Twee jaar na dat onderzoek zagen pedagogen, kinderpsychologen, en heel veel journalisten opeens iets meer dan alleen het topje van de enorme ijsberg - die ook toen al zo heette. [...] 

Gladjakker

Onderwijzers zijn niet alleen scherper gaan letten op hun eigen gedrag, wat nu nog wel kan en wat niet, ze houden ook hun leerlingen beter in de gaten. Ze weten dat ze, als ze de onderzoeken geloven moeten, in iedere groep zeker wel zo'n twee of drie kinderen hebben die worden misbruikt door ouders, buurman, oom of stiefvader. Huib Jochems van de Gooilandschool: ,,De laatste jaren ben ik me er heel erg van bewust geworden dat ik die dus mis. Dan denk ik: heb ik nou poep in m'n ogen? Ik zie geen signalen.''

Hij kan zich maar twee kinderen herinneren bij wie hij incest vermoedde, twaalf en acht jaar geleden. Een meisje dat verkrampt reageerde op aanrakingen.

Ze haalde soms ineens slechte cijfers, vooral na een weekend dat ze bij haar vader was geweest. Jochems meldde haar aan bij de GGD en de vertrouwensarts. Maar het meisje zei niks. ,,Dan houdt het op.''

Van een ander meisje vertrouwde hij de vader niet. ,,Zo'n gladjakker die je naar de mond praat, maar wel ineens driftig kan worden. Dat meisje was schrikachtig. Ik heb een jaar lang getwijfeld wat ik moest doen, toen zat ze niet meer in mijn groep.''

Want naast de angst om signalen te missen, zegt Jochems, is er ook de angst dat je je vergist. ,,Ik heb zelf drie kinderen. Stel je voor dat iemand van hun school bij me komt, hij heeft net zo'n cursusje gedaan en zegt: meneer, u zit aan uw kinderen.''

Nanko Wierenga, adjunct-directeur van basisschool De Krullevaar in Nieuwegein, schreef drie jaar geleden voor zijn Hogere-Kaderopleiding pedagogiek een scriptie over incest en onderwijzers die signalen van kinderen liever niet zien omdat seksueel misbruik zo'n lastig onderwerp is. Wierenga bestudeerde de signalen, en de 'weerstand' in het onderwijs om die te herkennen. Misbruik van kinderen komt 'gigantisch veel' voor, zegt Wierenga. Maar ook hij kan zich, na twintig jaar in het onderwijs, maar één echt vermoeden van incest herinneren. ,,Dat bleek uiteindelijk niet waar te zijn, althans, het is nooit bewezen. Ik heb nog steeds mijn twijfels. Het was waarschijnlijk de stiefvader.''

Het meisje wilde niet meer onder de douche als hij in de buurt was, ze wilde hem geen nachtzoen geven. Haar moeder dacht dat er iets niet klopte, Wierenga zelf had niets aan het meisje gemerkt. ,,Een valkuil'', zegt hij, ,,is dat die kinderen zich soms ook juist heel sociaal wenselijk gaan gedragen, zich heel erg aanpassen.''

'Schat'

Op cursussen en uit literatuur leren docenten over meer dan honderd signalen. Op de lijst staan aanwijzingen waar niemand omheen kan: sperma in de vagina, verwondingen tussen billen en bovenbenen, en ook 'naar zaad ruiken'. Maar hoe komt een onderwijzer daarachter?
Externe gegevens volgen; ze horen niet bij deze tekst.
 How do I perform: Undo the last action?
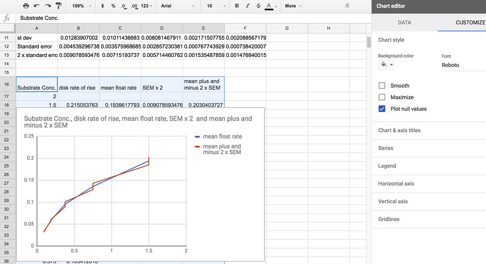tap(37, 6)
Er staan punten op die alles kunnen betekenen en dus niks: nachtmerries, liegen, stelen, brandstichten, steeds maar praten over seks, keelpijn, hoofdpijn, buikpijn.

En met veel van de genoemde signalen weten onderwijzers zich geen raad. Misbruikte kinderen vragen extreem veel aandacht of trekken zich in zichzelf terug. Ze durven niet te plassen of ze plassen opvallend vaak, ze slapen slecht of juist heel veel. Ze zijn meegaand of heel lastig. Ze verstijven bij iedere aanraking of ze zoeken voortdurend lichamelijk contact. Ze zijn bang voor volwassenen of richten zich alléén maar op volwassenen.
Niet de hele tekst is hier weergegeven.